Nock’s major departure from George and Oppenheimer was his pessimism. His utopian predecessors had believed in human improvability. Nock began his career as a curmudgeon and died a committed misanthrope. In his 1939 biography, Nock chastised George for trying to reach “the ineducable nine-tenths, or more, of the human race.”
As the New Deal order took root, Nock despaired of politics entirely. In “Isaiah’s Job,” published in The Atlantic in 1936, Nock expressed his sincere belief that trying to convince “the masses” of anything was futile. The Prophet Isaiah is instructed to warn his fellow Israelites of impending punishment though he knows they will not listen, and Nock believed the obligation of the serious philosopher was to do the same, to speak to the public only to avoid leaving “the small but socially valuable minority somewhat out in the cold.”
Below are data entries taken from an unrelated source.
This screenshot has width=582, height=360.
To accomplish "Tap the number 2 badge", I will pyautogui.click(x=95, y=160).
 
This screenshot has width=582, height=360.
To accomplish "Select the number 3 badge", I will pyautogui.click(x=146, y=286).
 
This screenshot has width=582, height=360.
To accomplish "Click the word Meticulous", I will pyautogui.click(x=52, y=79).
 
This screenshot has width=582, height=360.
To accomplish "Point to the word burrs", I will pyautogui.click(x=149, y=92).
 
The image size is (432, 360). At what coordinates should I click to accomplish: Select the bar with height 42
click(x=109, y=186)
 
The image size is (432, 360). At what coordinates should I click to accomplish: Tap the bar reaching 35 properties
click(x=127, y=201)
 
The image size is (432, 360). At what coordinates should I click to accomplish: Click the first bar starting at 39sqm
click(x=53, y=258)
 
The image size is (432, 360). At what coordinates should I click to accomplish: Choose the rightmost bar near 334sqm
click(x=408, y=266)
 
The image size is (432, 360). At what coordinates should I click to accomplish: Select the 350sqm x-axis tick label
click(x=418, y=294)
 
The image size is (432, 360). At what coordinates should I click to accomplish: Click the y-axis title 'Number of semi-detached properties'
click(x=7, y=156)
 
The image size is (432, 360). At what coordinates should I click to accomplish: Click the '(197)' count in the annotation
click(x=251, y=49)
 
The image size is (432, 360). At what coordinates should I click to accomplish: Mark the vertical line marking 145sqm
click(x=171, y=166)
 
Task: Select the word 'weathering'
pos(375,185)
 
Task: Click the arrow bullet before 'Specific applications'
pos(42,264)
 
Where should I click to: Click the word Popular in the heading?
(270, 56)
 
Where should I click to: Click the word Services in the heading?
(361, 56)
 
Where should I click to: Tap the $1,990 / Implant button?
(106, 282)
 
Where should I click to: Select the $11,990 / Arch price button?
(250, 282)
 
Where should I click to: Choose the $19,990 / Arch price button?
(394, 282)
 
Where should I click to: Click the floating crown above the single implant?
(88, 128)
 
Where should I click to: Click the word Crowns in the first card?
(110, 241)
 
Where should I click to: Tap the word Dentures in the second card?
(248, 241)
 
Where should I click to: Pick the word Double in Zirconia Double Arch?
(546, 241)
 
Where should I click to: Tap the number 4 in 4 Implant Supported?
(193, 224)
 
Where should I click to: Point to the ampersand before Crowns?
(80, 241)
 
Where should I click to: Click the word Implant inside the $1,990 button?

But even as he discarded the universal and egalitarian commitments of Progress and Poverty, Nock maintained the perfection of its remedy. Only by eliminating landholder domination could the masses reach what meager potential they did have.
In 1941, Nock cemented his alienation from polite society with the publication of an antisemitic article in The Atlantic, “The Jewish Problem in America.” He turned to fringe magazines, where his cultural criticism ran adjacent to Nazi apologia.